GOAL:
Copy these lines verbatim: start with the line containing "Describe the element at coordinates (800, 219)" and continue through the end of the listing.

----- DATA SHOWN -----

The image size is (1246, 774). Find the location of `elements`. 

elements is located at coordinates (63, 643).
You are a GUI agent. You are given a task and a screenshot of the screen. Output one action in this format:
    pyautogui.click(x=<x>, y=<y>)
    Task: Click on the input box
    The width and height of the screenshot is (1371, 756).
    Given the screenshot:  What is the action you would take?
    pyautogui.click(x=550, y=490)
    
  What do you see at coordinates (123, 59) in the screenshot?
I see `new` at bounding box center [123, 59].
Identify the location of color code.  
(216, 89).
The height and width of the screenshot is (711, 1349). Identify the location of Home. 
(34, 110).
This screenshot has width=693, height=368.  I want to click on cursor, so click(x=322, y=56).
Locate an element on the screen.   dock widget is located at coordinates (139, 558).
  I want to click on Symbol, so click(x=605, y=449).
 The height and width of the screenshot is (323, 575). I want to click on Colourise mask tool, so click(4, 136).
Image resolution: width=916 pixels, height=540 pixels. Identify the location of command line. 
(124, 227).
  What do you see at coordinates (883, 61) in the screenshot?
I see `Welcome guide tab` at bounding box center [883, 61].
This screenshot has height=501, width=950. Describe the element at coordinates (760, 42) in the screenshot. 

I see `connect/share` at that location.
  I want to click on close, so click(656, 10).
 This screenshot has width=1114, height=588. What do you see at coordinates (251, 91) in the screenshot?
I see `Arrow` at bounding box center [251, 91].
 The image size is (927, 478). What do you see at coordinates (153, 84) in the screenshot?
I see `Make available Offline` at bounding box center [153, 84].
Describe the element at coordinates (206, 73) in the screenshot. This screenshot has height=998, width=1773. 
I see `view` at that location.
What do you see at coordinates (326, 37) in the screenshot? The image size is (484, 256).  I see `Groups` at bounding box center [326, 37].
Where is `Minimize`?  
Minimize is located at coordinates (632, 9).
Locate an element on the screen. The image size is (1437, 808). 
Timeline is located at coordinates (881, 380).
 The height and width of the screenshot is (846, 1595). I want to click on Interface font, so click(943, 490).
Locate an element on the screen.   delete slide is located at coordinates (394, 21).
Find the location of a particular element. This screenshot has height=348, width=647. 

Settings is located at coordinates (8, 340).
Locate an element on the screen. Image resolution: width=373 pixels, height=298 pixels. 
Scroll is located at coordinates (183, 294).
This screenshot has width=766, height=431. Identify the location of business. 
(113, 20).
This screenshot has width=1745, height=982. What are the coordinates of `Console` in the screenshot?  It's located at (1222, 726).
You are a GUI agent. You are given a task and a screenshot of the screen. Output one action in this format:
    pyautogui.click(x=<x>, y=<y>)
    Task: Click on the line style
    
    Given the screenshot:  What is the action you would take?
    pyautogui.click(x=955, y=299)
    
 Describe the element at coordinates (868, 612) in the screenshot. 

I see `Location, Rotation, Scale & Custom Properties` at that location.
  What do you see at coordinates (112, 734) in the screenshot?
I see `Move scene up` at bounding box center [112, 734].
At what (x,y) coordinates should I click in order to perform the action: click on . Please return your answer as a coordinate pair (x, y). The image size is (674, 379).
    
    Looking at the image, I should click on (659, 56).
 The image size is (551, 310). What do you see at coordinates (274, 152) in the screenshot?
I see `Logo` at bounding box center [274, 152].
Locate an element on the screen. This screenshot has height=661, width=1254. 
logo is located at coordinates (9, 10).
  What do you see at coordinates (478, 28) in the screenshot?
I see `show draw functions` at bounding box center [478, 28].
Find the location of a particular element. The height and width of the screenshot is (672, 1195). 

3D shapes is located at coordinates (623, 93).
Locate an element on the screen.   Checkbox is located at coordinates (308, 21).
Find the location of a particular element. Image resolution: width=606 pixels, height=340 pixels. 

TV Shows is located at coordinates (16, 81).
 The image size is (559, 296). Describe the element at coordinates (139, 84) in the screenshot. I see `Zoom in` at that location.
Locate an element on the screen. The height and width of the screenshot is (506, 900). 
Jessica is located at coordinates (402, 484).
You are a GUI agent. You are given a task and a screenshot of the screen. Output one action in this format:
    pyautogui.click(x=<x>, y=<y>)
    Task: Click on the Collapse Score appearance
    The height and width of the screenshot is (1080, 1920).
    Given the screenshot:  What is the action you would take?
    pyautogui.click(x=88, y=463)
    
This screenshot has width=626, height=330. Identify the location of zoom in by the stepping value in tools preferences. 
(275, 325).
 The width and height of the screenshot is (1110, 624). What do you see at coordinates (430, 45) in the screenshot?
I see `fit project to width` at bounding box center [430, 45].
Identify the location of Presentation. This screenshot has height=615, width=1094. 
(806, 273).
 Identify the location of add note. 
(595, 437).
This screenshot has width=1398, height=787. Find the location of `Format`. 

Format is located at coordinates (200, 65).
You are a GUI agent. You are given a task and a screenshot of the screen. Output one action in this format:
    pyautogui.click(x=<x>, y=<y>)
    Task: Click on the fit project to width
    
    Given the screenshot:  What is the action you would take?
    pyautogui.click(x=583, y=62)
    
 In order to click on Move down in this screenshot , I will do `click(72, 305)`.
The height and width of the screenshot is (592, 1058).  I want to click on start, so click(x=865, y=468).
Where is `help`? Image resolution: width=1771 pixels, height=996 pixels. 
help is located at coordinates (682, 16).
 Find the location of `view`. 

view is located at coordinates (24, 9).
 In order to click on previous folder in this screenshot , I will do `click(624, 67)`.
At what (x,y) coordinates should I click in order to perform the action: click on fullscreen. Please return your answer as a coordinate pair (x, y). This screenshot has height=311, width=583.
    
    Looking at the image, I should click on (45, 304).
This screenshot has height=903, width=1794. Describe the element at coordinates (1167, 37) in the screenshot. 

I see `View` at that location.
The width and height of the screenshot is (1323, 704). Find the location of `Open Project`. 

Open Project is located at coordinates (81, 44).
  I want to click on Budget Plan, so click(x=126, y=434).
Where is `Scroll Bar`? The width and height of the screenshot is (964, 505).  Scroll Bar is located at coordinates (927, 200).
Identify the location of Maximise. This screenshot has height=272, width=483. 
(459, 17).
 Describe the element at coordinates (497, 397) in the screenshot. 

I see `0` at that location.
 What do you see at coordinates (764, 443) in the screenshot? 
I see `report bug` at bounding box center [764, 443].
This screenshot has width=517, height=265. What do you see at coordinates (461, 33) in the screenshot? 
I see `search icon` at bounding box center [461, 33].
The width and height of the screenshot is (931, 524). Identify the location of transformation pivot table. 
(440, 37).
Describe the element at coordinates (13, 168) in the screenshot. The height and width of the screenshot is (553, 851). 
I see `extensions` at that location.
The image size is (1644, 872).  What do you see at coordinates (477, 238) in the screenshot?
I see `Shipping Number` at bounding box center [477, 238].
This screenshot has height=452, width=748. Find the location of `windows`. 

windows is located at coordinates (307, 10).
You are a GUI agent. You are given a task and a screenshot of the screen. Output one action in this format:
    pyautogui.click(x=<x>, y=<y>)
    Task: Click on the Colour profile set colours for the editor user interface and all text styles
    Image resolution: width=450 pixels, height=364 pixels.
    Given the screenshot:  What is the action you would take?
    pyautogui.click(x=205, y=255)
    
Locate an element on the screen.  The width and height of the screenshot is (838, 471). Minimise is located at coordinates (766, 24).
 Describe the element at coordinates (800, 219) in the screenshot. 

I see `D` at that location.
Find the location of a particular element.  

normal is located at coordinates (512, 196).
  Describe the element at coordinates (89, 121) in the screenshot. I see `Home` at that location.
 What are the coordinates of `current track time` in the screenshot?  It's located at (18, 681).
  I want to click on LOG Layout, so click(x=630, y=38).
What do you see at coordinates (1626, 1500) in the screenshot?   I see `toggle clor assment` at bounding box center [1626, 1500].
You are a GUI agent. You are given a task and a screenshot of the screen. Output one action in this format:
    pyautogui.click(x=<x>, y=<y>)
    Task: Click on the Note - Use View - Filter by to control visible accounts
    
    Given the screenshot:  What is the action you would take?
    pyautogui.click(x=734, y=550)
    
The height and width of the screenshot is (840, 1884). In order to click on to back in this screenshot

-----

OUTPUT FOR THIS TASK:
 Describe the element at coordinates (800, 219) in the screenshot. 

I see `D` at that location.
Find the location of a particular element.  

normal is located at coordinates (512, 196).
  Describe the element at coordinates (89, 121) in the screenshot. I see `Home` at that location.
 What are the coordinates of `current track time` in the screenshot?  It's located at (18, 681).
  I want to click on LOG Layout, so click(x=630, y=38).
What do you see at coordinates (1626, 1500) in the screenshot?   I see `toggle clor assment` at bounding box center [1626, 1500].
You are a GUI agent. You are given a task and a screenshot of the screen. Output one action in this format:
    pyautogui.click(x=<x>, y=<y>)
    Task: Click on the Note - Use View - Filter by to control visible accounts
    
    Given the screenshot:  What is the action you would take?
    pyautogui.click(x=734, y=550)
    
The height and width of the screenshot is (840, 1884). In order to click on to back in this screenshot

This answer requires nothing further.